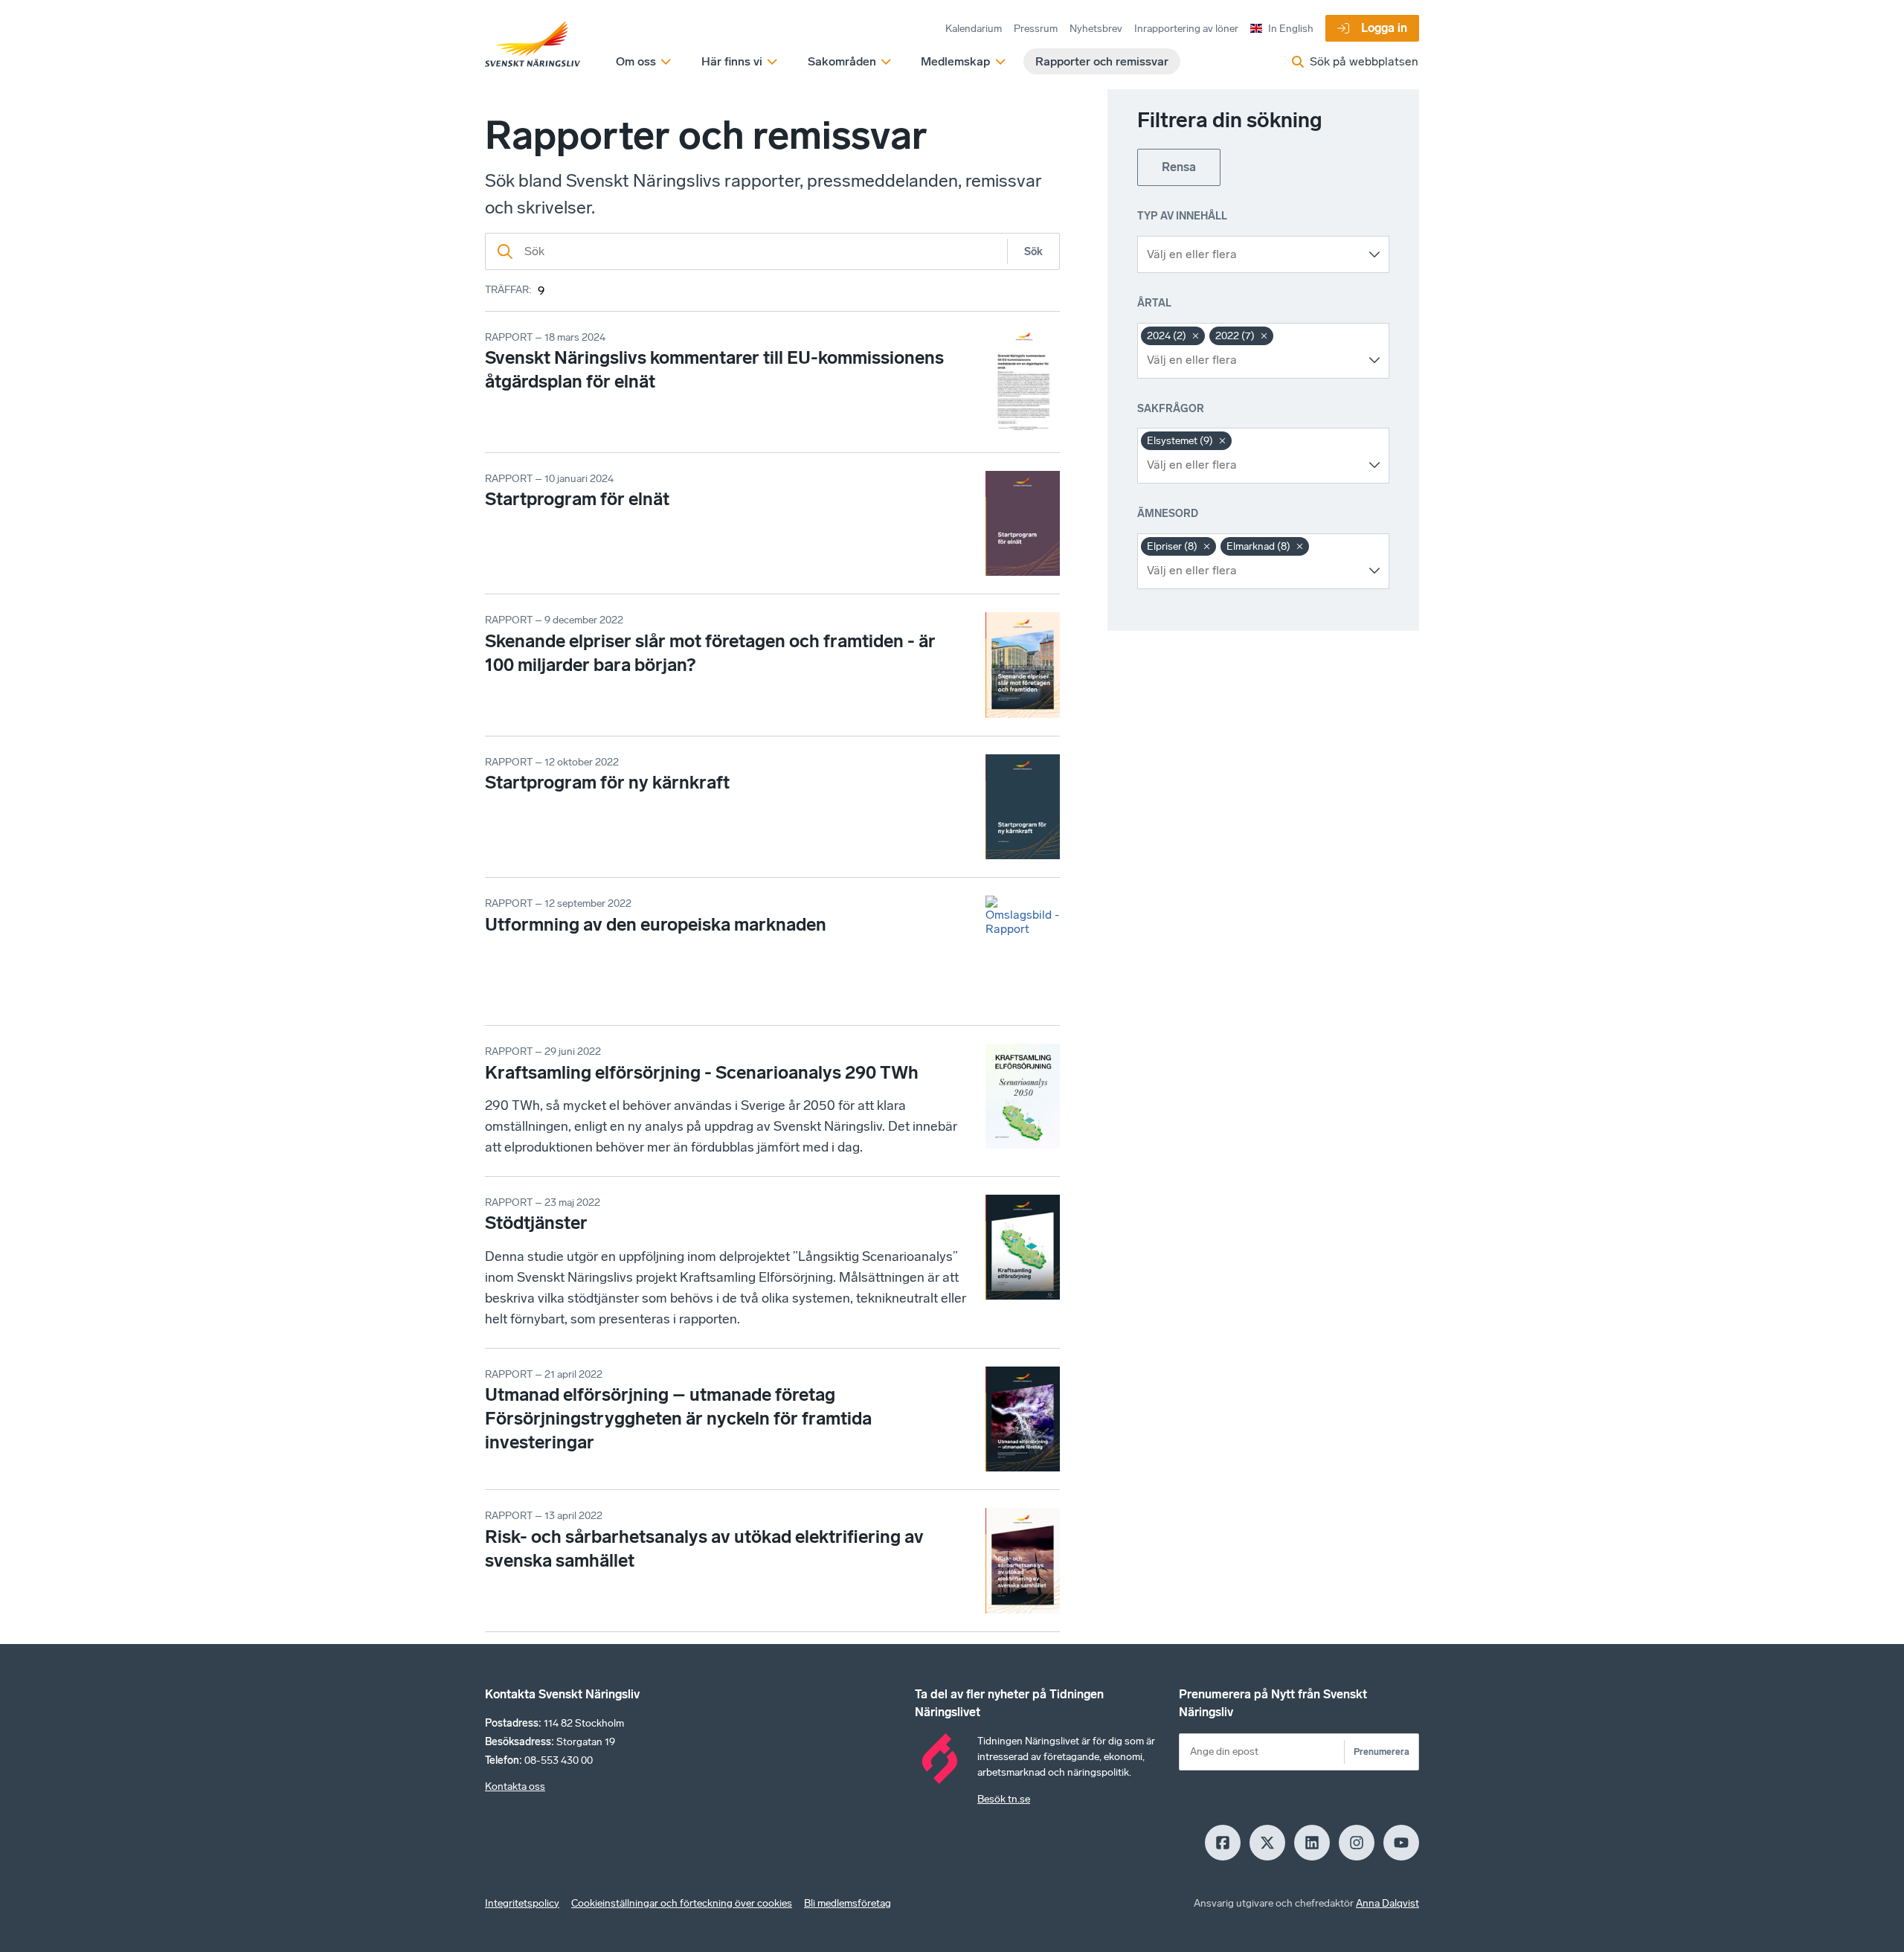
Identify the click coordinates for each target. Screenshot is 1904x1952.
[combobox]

+++

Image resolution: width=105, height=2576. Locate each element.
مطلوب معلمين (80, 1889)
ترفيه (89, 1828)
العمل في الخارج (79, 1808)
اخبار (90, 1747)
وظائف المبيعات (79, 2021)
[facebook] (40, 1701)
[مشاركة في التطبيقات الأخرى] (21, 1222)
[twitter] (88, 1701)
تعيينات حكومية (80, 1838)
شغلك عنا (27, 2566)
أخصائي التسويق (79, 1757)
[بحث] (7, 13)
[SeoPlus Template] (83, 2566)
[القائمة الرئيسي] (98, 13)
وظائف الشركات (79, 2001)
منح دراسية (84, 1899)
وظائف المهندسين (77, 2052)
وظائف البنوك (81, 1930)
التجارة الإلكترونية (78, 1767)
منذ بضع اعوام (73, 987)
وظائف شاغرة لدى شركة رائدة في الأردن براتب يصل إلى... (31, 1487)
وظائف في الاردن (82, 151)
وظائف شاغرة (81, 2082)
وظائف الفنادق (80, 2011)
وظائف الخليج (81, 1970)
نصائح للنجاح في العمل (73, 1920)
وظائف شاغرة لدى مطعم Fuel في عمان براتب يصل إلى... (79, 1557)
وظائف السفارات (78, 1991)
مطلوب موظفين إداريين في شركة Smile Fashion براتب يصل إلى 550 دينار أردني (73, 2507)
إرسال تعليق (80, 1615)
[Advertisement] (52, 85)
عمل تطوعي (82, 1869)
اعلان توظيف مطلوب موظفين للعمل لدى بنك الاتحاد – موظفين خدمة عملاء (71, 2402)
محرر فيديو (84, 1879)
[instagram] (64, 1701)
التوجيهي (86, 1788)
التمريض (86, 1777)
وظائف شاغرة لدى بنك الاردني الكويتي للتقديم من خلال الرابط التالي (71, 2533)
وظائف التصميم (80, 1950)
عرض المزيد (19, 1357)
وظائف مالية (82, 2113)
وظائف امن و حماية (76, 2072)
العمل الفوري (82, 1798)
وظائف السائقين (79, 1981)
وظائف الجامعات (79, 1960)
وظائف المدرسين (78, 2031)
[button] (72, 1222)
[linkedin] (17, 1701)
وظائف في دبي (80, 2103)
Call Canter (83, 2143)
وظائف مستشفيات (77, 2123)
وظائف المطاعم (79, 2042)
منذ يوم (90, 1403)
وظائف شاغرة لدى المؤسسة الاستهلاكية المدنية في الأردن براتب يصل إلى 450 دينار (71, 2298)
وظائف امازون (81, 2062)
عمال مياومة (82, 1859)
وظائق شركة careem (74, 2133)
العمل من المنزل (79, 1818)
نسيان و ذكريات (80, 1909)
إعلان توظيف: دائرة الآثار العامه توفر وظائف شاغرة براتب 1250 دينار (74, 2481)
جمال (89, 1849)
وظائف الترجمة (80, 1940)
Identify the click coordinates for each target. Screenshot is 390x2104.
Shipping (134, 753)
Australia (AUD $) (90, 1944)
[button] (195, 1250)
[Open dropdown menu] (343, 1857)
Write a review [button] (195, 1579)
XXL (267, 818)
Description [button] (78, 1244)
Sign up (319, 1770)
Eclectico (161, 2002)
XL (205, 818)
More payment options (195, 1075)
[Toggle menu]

+++

▶ _HOW TO COMPLETE THIS TASK_: Produce a word-for-word copy of everything above from the line holding "ترفيه (89, 1828)" down to the line holding "منذ يوم (90, 1403)", with both of those lines kept.

▶ _SOLVED EXERCISE_:
ترفيه (89, 1828)
العمل في الخارج (79, 1808)
اخبار (90, 1747)
وظائف المبيعات (79, 2021)
[facebook] (40, 1701)
[مشاركة في التطبيقات الأخرى] (21, 1222)
[twitter] (88, 1701)
تعيينات حكومية (80, 1838)
شغلك عنا (27, 2566)
أخصائي التسويق (79, 1757)
[بحث] (7, 13)
[SeoPlus Template] (83, 2566)
[القائمة الرئيسي] (98, 13)
وظائف الشركات (79, 2001)
منح دراسية (84, 1899)
وظائف المهندسين (77, 2052)
وظائف البنوك (81, 1930)
التجارة الإلكترونية (78, 1767)
منذ بضع اعوام (73, 987)
وظائف شاغرة لدى شركة رائدة في الأردن براتب يصل إلى... (31, 1487)
وظائف في الاردن (82, 151)
وظائف شاغرة (81, 2082)
وظائف الفنادق (80, 2011)
وظائف الخليج (81, 1970)
نصائح للنجاح في العمل (73, 1920)
وظائف شاغرة لدى مطعم Fuel في عمان براتب يصل إلى... (79, 1557)
وظائف السفارات (78, 1991)
مطلوب موظفين إداريين في شركة Smile Fashion براتب يصل إلى 550 دينار أردني (73, 2507)
إرسال تعليق (80, 1615)
[Advertisement] (52, 85)
عمل تطوعي (82, 1869)
اعلان توظيف مطلوب موظفين للعمل لدى بنك الاتحاد – موظفين خدمة عملاء (71, 2402)
محرر فيديو (84, 1879)
[instagram] (64, 1701)
التوجيهي (86, 1788)
التمريض (86, 1777)
وظائف شاغرة لدى بنك الاردني الكويتي للتقديم من خلال الرابط التالي (71, 2533)
وظائف التصميم (80, 1950)
عرض المزيد (19, 1357)
وظائف مالية (82, 2113)
وظائف امن و حماية (76, 2072)
العمل الفوري (82, 1798)
وظائف السائقين (79, 1981)
وظائف الجامعات (79, 1960)
وظائف المدرسين (78, 2031)
[button] (72, 1222)
[linkedin] (17, 1701)
وظائف في دبي (80, 2103)
Call Canter (83, 2143)
وظائف مستشفيات (77, 2123)
وظائف المطاعم (79, 2042)
منذ يوم (90, 1403)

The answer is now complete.